David, thanks for your excellent suggestions. I've already incorporated
most of them. Had a few more questions/comments though:
On Dec 11, 2:03pm, David W. Tamkin wrote:
Subject: Re: formail -D generates empty msg. when duplicate found?
Gary Funck wrote,
| What I see happening (v3.14, also 3.10) is that formail does detect
| duplicate messages. However, when it finds a duplicate, its ends
| up tradting it as an empty message which it prepends a
| 'From foo(_at_)bar' to and then passes this message onto procamil,
| and the script.rc script. I think it should just ignore the
| duplicate e-mail and move on. Is this a bug?
No, that's pretty much the way it works. The -f option (to formail, not to
procmail) would prevent that, but then you'd get procmail invoked on null
input.
Hmmm, ok, but I don't see the benefit of sending through the bogus
message, and the manpage seems to indicate otherwise:
-D maxlen idcache
Formail will detect if the Message-ID of the current
message has already been seen using an idcache file of
approximately maxlen size. If not splitting, it will
return success if a duplicate has been found. If
splitting, it will not output duplicate messages. If
used in conjunction with -r, formail will look at the
mail address of the envelope sender instead at the
Message-ID.
I'd read "not output a duplicate message" as meaning "nothing
will be sent to the output". Also, does a mail message with
only "From " line qualify as a valid mail message?

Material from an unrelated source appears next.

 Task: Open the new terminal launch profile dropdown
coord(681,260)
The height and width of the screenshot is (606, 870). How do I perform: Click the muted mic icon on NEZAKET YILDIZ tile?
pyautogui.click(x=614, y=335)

The problem with sending something through is that it will
confuse simple scripts like this:
formail -D 10000 id.cache -s echo . < mbox | wc -l
which attempts to count the number of unique messages, but
will actually count all messages, due to the dummy 'From '
being passed through.
| The workaround is simple, in script.rc, it check for, and discard
| the bogues message:
|
| #
| # if the message id is duplicated, formail passes in an
| # empty email body, with a 1 line "From foo(_at_)bar'. This
| # is a bug, I think - the workaround is to check, and
| # just dump the message. Hoever, this won't work well
| # for mal-formed mail boxes.
| #
| :0 D
| * ^From foo(_at_)bar
| /dev/null
As mentioned in a subsequent e-mail, the simple pattern match
above, didn't appear to work when applied to a message containing
only a '^From foo(_at_)bar' line - don't know why.